Govt yet to decide on toll rate reduction
Meanwhile, he told reporters yesterday that a decision had yet to be made on reducing toll rates in the country, and that the government is now “facing some issues” on the matter despite Pakatan Harapan’s promise to abolish tolls.
He reiterated his position that the government’s burden will increase substantially if the tolls are to be abolished. “For example, if we abolish the North-South Expressway (PLUS) toll, the government has to buy over the highway for RM30 billion. [It is] better to use that money to pay debts, [which] can reduce our burden a bit,” Dr Mahathir said.
He also said there had been some proposals from the private sector on how to reduce the toll rates, but not to the extent of reducing the toll rates by 25%. “The government has not decided on this,” he added when asked about the government’s view on whether it could reduce the toll rates by as much as 25%.
“That is Tun Daim [Zainuddin]’s opinion, but we have yet to study how are we going to reduce the toll rates,” said Dr Mahathir.
“It is true that if we abolish tolls, the people will feel relieved because they do not have to pay tolls, but the government would feel the opposite because the government will have to pay the price,” he quipped.
Recall that in February this year, Putrajaya announced that it had begun talks with Gamuda Bhd to negotiate the acquisition of four highway concessions that the company has a majority stake in, with the aim of abolishing toll collection on these highways.
The four highways involved in Putrajaya’s talks with Gamuda are: Lebuhraya Damansara-Puchong (LDP), Sistem Penyuraian Trafik KL Barat (Sprint), Lebuhraya Shah Alam (Kesas) and the Smart Tunnel.
This was the “first step” the Pakatan government was taking towards fulfilling its election promise to abolish toll collection in stages to alleviate the cost of commuting.
Upon successful takeovers of these highways, the government intends to abolish the existing toll mechanism and replace it with a “congestion charge”, where commuters will have to pay a fee equivalent to the existing toll for six hours of the “peak period” a day.

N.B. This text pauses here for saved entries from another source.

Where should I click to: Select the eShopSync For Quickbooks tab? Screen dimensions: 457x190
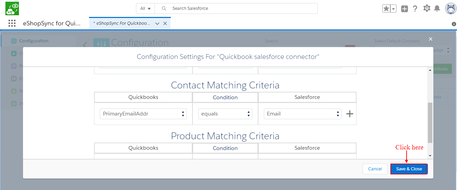pos(122,23)
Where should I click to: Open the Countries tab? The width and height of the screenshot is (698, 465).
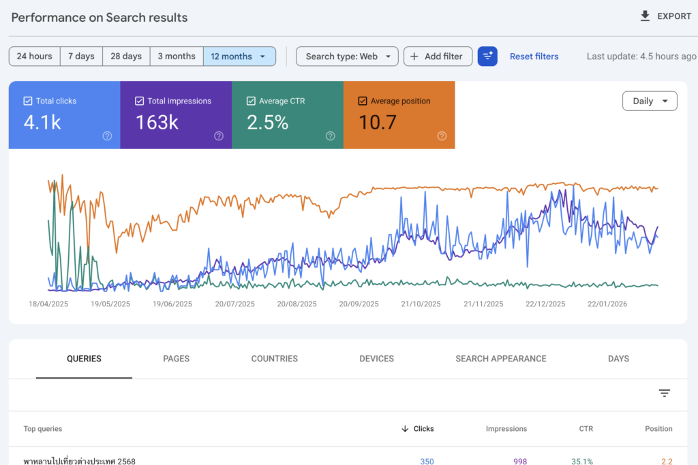[274, 359]
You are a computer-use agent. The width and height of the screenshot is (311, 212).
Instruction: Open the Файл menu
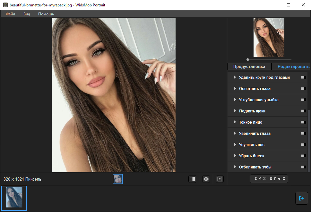[10, 14]
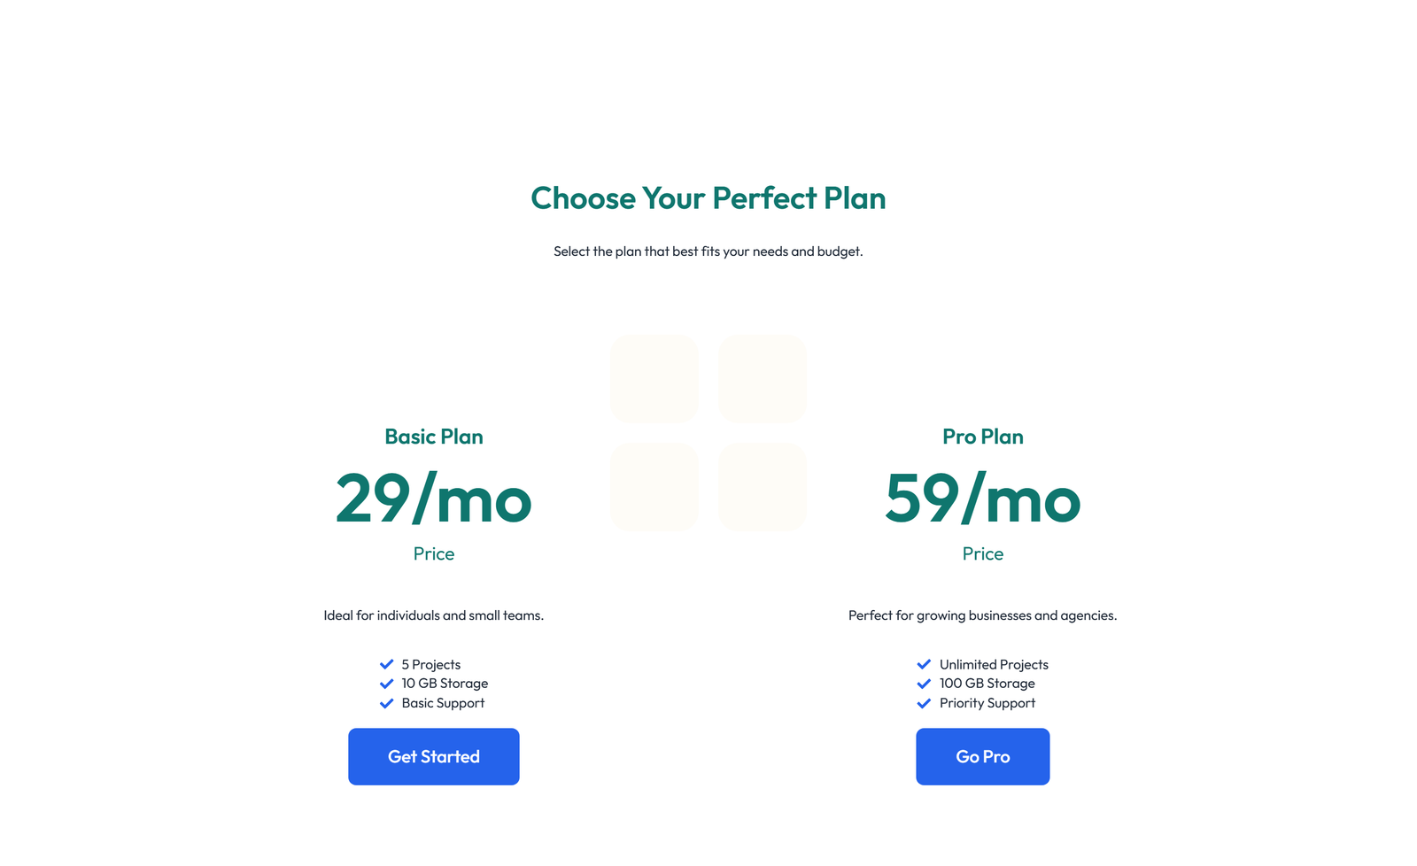Image resolution: width=1417 pixels, height=866 pixels.
Task: Click the 29/mo price text
Action: coord(434,499)
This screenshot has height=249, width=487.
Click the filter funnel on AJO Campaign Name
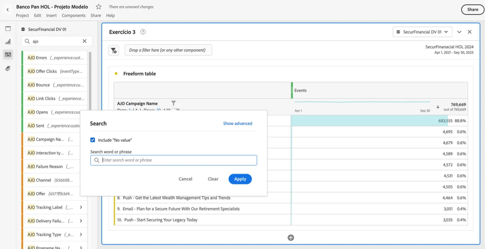[x=173, y=103]
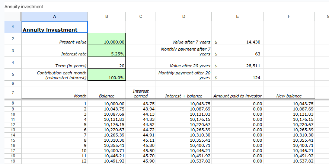Click the interest earned value 43.75
329x164 pixels.
[x=140, y=104]
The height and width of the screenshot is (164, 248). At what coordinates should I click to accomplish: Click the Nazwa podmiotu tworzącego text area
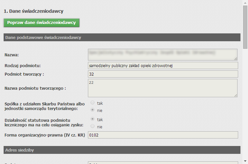coord(163,88)
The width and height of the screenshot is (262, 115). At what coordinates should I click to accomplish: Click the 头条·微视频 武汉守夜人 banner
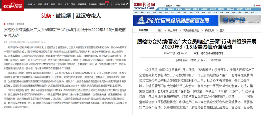pos(65,16)
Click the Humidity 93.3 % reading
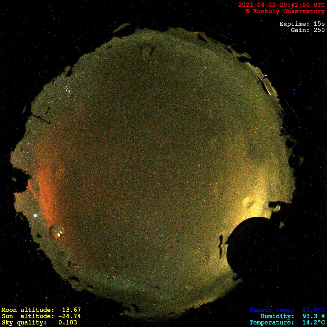The width and height of the screenshot is (327, 327). pos(292,316)
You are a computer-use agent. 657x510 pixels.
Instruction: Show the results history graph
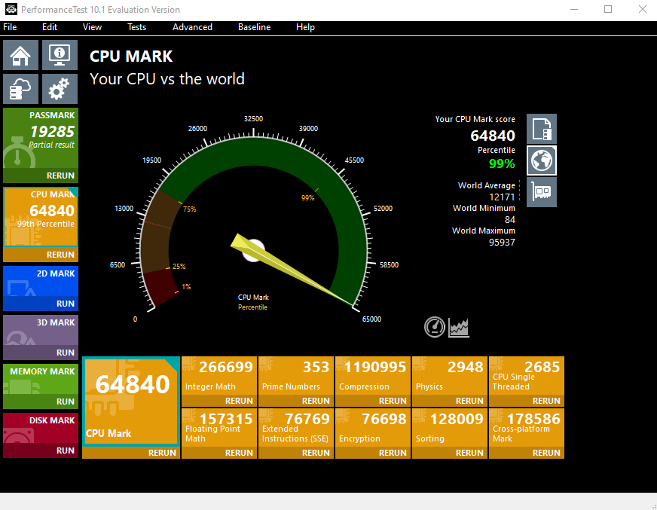(459, 327)
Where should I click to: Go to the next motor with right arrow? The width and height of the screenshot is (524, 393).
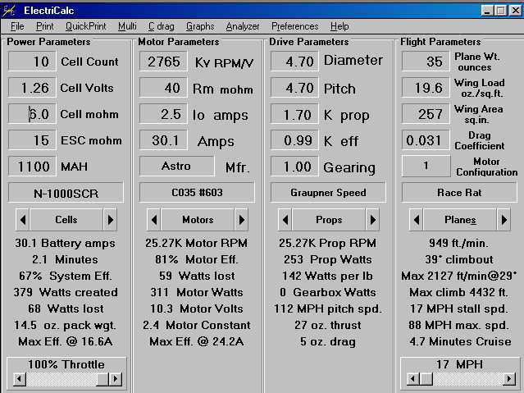pos(241,220)
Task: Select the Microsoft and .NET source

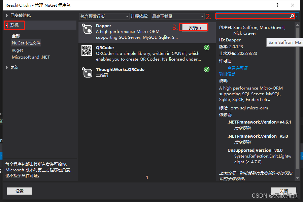Action: [x=31, y=57]
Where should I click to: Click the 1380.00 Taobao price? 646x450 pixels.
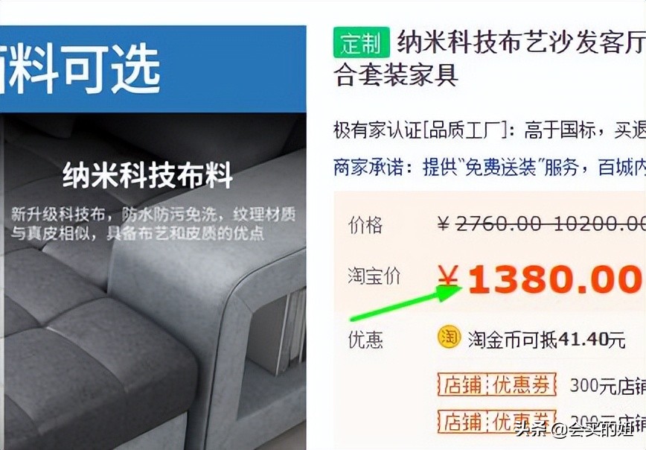point(554,279)
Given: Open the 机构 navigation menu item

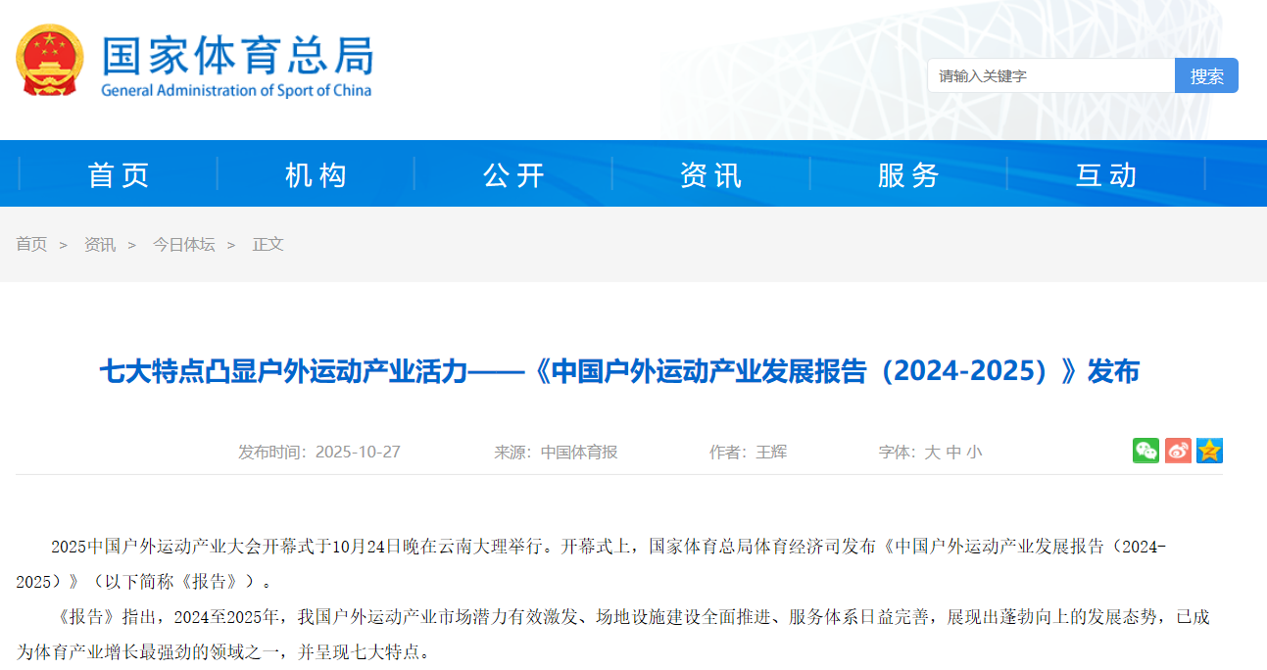Looking at the screenshot, I should tap(316, 174).
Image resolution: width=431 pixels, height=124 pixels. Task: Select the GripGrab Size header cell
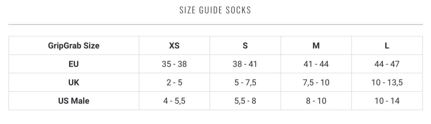pyautogui.click(x=74, y=45)
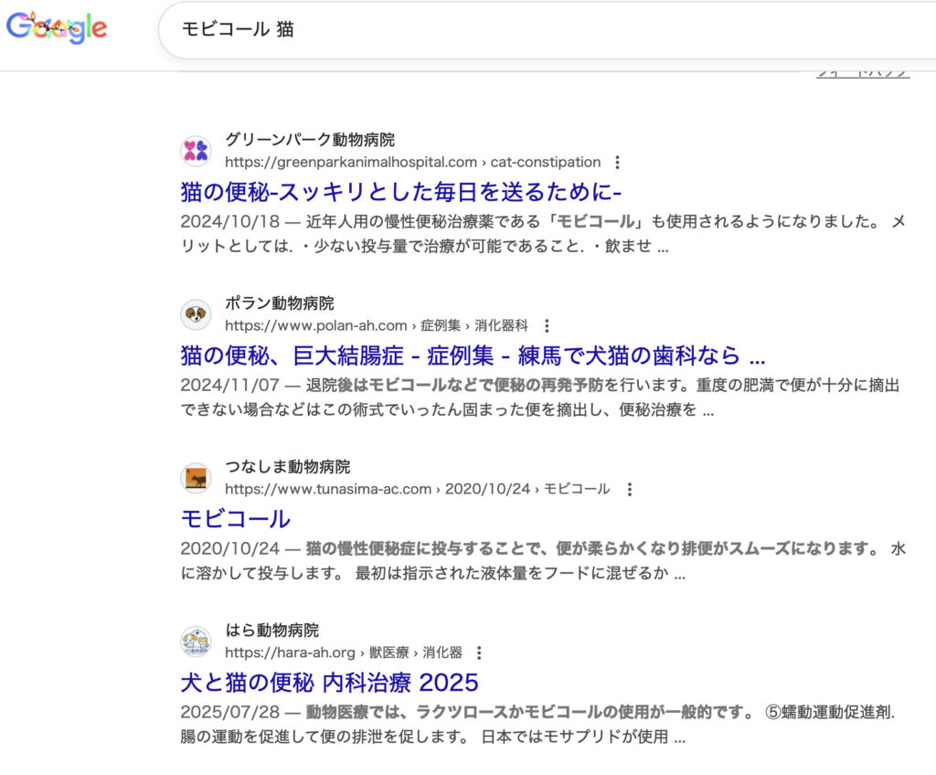The height and width of the screenshot is (775, 936).
Task: Click the つなしま動物病院 favicon
Action: coord(196,478)
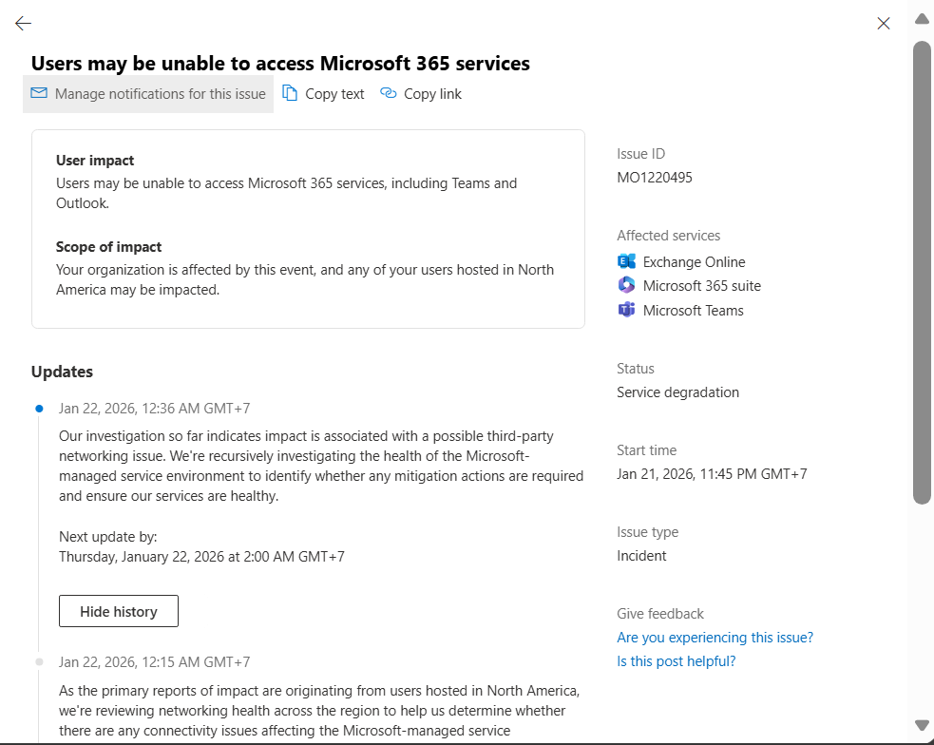The width and height of the screenshot is (934, 745).
Task: Click the Service degradation status text
Action: click(x=677, y=392)
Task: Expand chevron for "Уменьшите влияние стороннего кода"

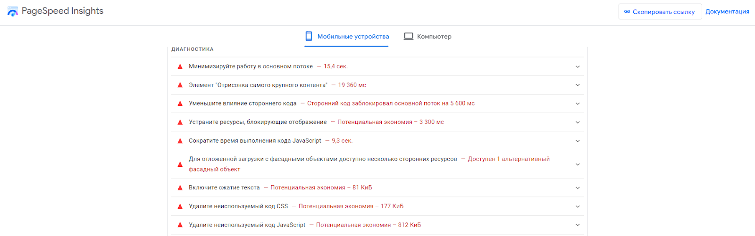Action: (x=578, y=104)
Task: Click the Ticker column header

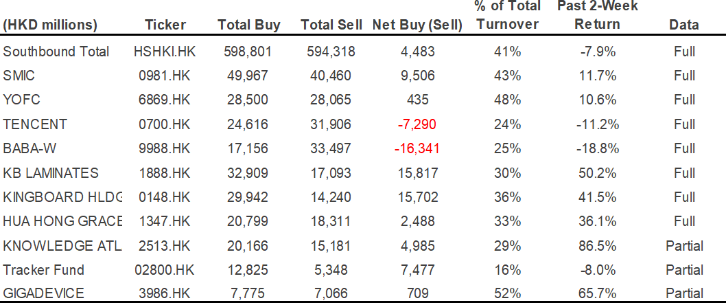Action: coord(165,25)
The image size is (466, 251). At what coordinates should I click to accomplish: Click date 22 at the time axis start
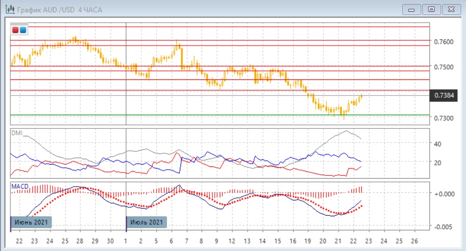pyautogui.click(x=19, y=241)
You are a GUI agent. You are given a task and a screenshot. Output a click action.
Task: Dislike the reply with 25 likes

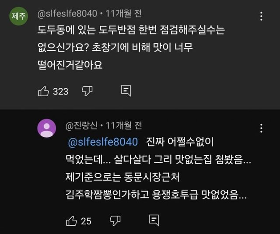115,220
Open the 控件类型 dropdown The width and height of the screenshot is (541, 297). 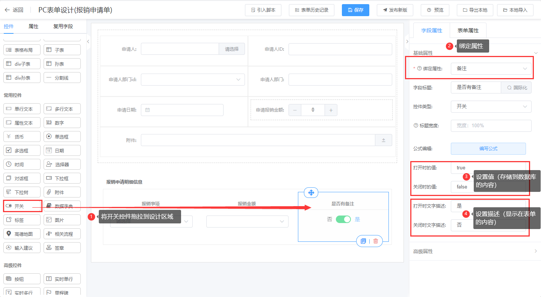coord(491,107)
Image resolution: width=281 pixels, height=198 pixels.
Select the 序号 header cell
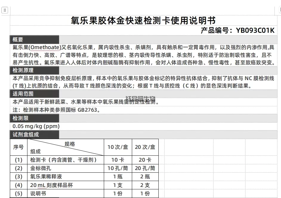point(18,147)
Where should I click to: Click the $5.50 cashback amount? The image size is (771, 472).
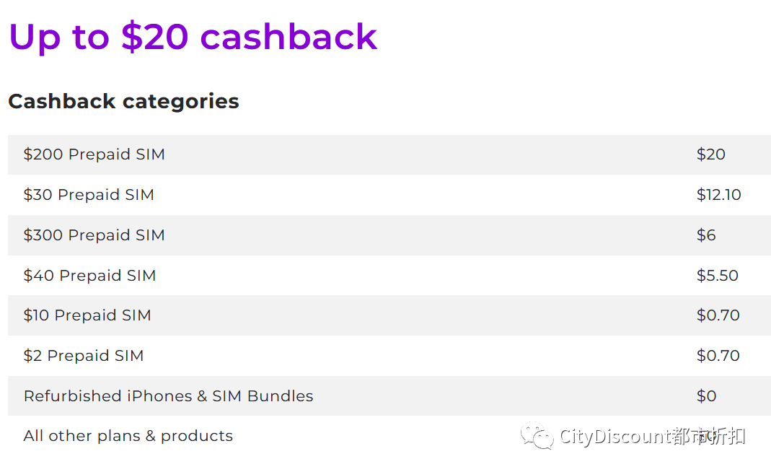click(718, 276)
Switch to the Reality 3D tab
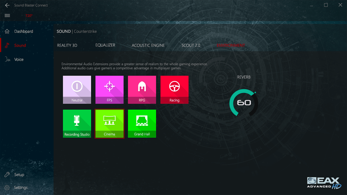Image resolution: width=347 pixels, height=195 pixels. coord(67,45)
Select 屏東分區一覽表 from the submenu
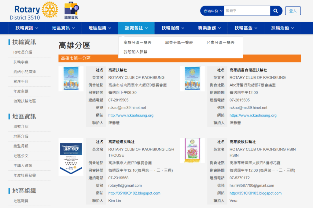This screenshot has height=208, width=313. [x=179, y=43]
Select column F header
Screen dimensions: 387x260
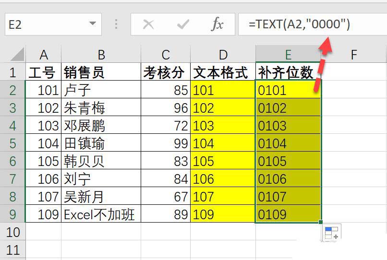354,55
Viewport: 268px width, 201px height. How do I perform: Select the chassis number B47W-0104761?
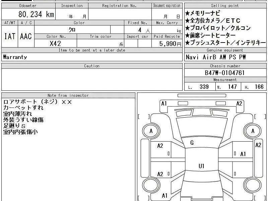(x=225, y=73)
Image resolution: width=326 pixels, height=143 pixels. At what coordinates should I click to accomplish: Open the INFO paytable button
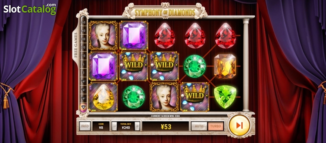tap(85, 126)
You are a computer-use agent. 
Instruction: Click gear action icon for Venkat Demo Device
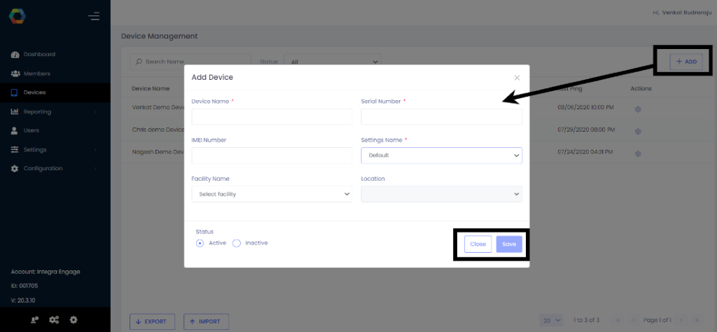point(638,109)
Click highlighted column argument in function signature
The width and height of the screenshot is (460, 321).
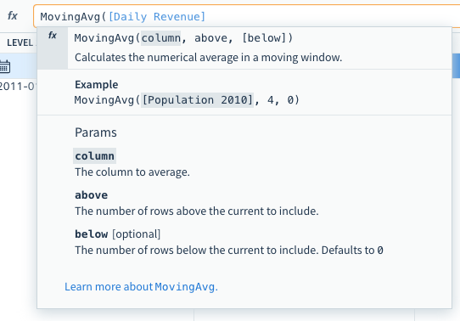(x=160, y=38)
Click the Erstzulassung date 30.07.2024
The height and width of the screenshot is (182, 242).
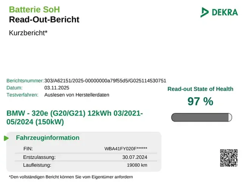click(x=135, y=157)
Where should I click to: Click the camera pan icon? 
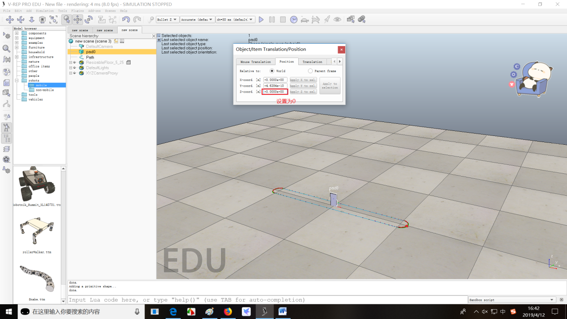9,20
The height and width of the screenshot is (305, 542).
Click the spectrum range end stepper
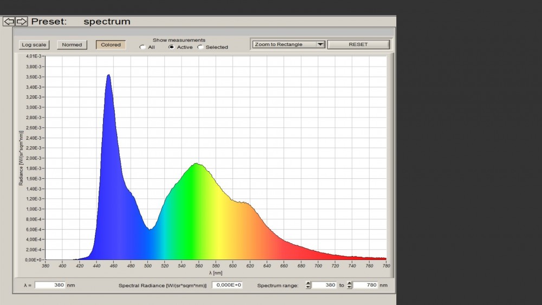click(350, 285)
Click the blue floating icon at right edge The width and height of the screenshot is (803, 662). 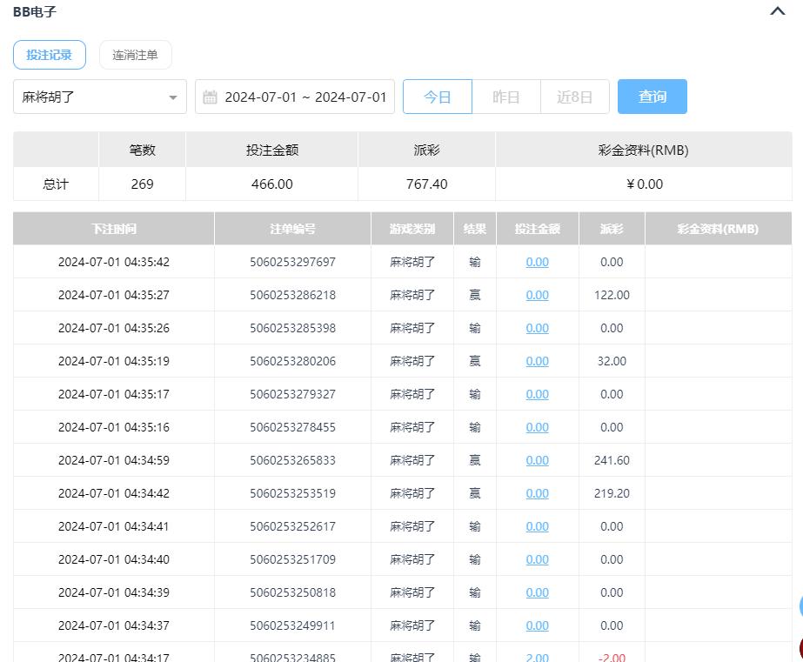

This means that during the “off-peak period” of between 11pm and 5am, commuters will be able to travel on the highways for free. During other “normal” travelling hours, commuters will enjoy discounted rates of up to 30% compared with existing toll rates.
The revenue collected from the congestion charge will go towards the operations and maintenance of the highways and repayment of borrowings.
Any surplus collected will then be channelled into a public transportation fund to improve the quality of public transport in Malaysia.